XXIII
Eine Woche vorher
EON
Ganz schön clever von ihr, dachte Eli.
Er lag auf seiner Pritsche und betrachtete sich in der Spiegeldecke.
Durch eine Mischung aus strategischem Geschick und Glück hatte Marcella nun zwei Verbündete an ihrer Seite, die ihre eigenen Fähigkeiten ergänzten. Er reihte sie im Geiste nebeneinander auf.
Die Zerstörerin. Die Gestaltwandlerin. Der Schutzschild.
Nähe. Ferne. Und alles dazwischen. Zusammen waren sie fast unbezwingbar. Aber gelang es, sie zu trennen, konnte Marcella getötet werden wie alle anderen auch.
Schritte näherten sich, dann wurde die Zellenwand durchsichtig. Draußen stand Stell und fragte wutentbrannt: »Haben Sie das gewusst?«
Eli blinzelte und setzte sich auf. »Ich bin kein Hellseher, Direktor. Wovon sprechen Sie?«
Stell klatschte ein Stück Papier gegen die Scheibe, woraufhin Eli die Beine von der Pritsche schwang und die Zelle durchquerte. Als er den Mann auf dem ausgedruckten Foto sah, blieb er stehen. Das schmale Gesicht mit der Adlernase, das Kinn im hochgeschlagenen Mantelkragen versteckt. Das Bild war unscharf, doch Eli würde ihn überall erkennen.
Victor Vale.
»Zwei ganze Jahre hatten Sie Zeit, um ihn zu finden«, sagte Stell. »Und Marcella braucht dazu nicht einmal zwei Wochen.

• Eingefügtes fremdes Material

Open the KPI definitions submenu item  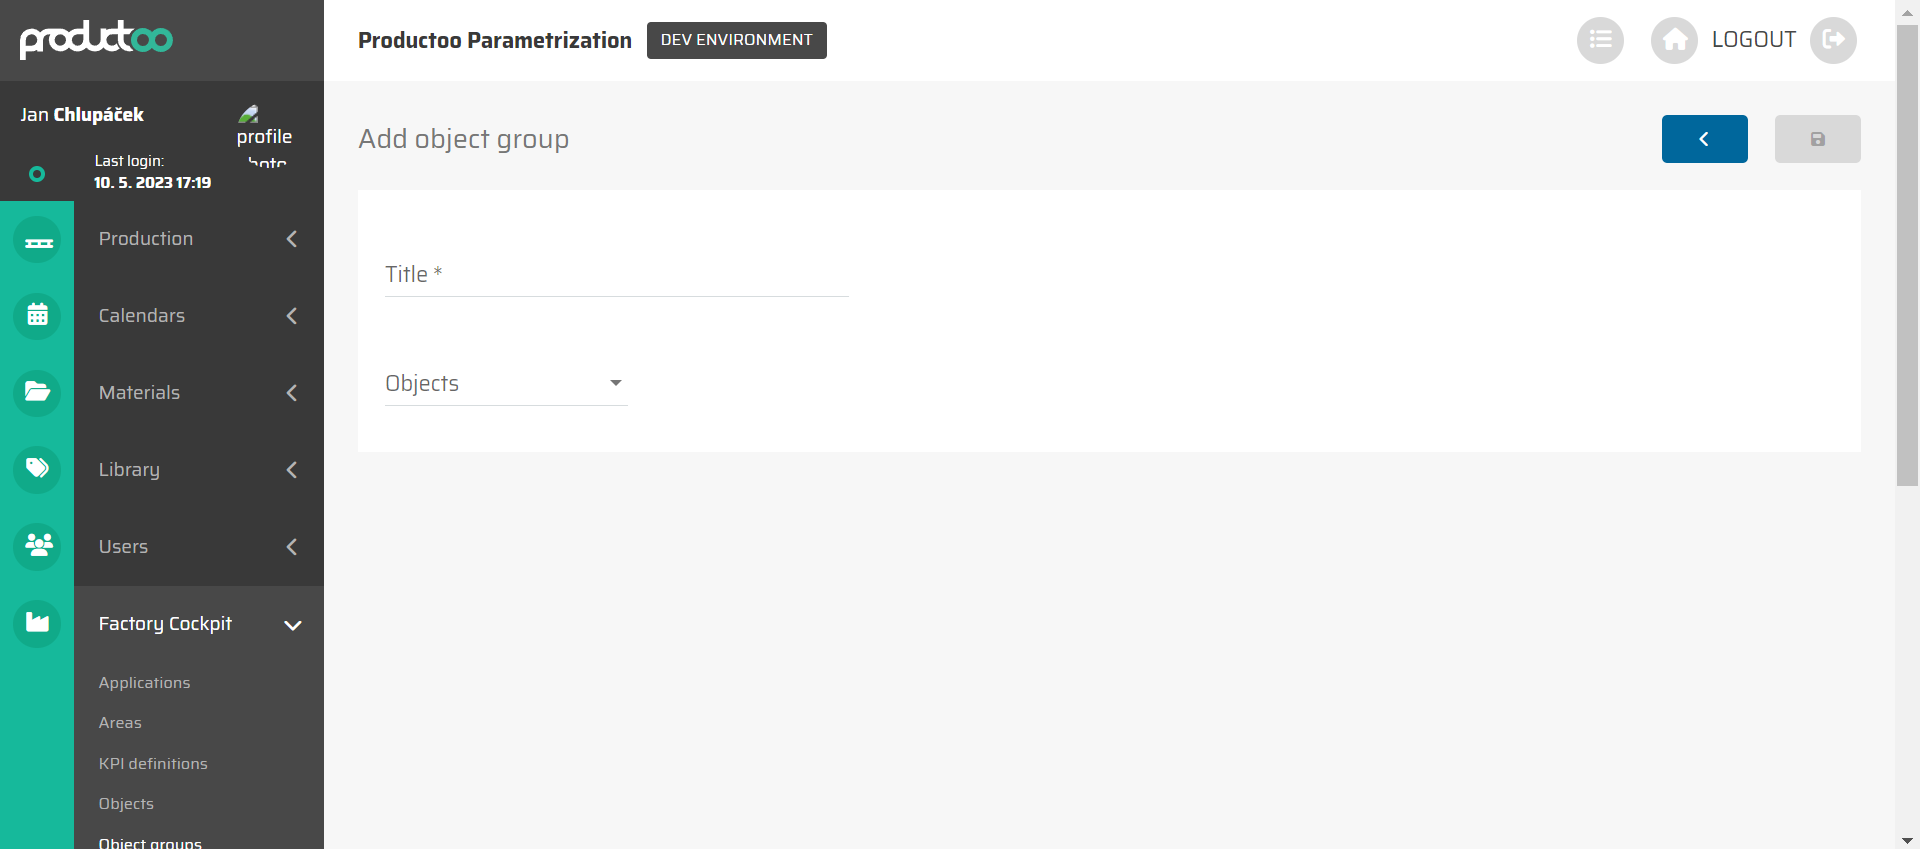click(x=153, y=764)
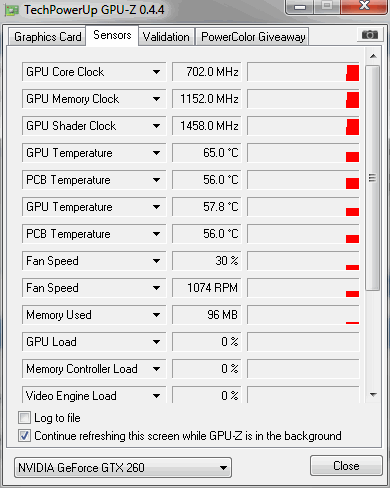
Task: Click the camera screenshot icon
Action: [x=370, y=34]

Sie haben es gewusst. Und geschwiegen
.«
Beim Anblick des Fotos begriff Eli, dass er es nicht gewusst hatte. Zumindest nicht sicher. Er hatte recht haben wollen, jedoch immer einen Rest von Zweifel verspürt. Erst jetzt hatte er das Gefühl, auf dem festen Boden der Wahrheit zu stehen.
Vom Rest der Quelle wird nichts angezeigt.